Nothing outside the range below should be printed. Output exactly the lines from the line with "Instruction: Open the 詳細設定 tab" to the line with "The height and width of the screenshot is (212, 296).", both included.

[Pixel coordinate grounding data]
● ● ● ● ● ● ●
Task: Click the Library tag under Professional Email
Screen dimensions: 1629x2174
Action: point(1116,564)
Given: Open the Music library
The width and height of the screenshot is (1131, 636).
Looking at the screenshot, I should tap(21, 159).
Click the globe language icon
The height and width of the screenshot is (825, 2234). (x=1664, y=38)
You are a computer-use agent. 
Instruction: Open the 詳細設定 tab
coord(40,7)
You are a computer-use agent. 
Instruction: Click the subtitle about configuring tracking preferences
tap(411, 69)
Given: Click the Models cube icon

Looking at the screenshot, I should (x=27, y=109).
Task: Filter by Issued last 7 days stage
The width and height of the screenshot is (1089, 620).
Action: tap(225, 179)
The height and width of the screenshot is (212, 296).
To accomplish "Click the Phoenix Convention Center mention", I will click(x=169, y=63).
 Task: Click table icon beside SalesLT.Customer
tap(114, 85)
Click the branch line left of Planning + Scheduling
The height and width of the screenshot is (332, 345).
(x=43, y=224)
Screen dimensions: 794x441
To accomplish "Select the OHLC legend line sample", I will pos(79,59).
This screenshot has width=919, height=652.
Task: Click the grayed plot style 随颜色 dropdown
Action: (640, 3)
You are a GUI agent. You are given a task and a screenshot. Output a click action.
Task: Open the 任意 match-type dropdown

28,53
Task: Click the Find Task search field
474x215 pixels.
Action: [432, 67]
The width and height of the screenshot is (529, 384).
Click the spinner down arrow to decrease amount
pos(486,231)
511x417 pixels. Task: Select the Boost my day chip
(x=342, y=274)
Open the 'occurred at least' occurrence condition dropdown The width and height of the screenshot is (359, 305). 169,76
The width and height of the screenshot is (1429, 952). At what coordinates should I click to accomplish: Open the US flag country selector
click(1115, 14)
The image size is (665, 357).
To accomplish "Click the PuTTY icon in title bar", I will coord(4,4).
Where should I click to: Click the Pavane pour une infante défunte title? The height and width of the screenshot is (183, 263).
● ● ● ● ● ● ●
[Exercise response]
Instruction: Open the 詳細設定 tab
coord(40,7)
You are a computer-use agent. 
Instruction: Click the subtitle about configuring tracking preferences
tap(411, 69)
Given: Click the Models cube icon

Looking at the screenshot, I should (x=27, y=109).
Task: Filter by Issued last 7 days stage
The width and height of the screenshot is (1089, 620).
Action: tap(225, 179)
The height and width of the screenshot is (212, 296).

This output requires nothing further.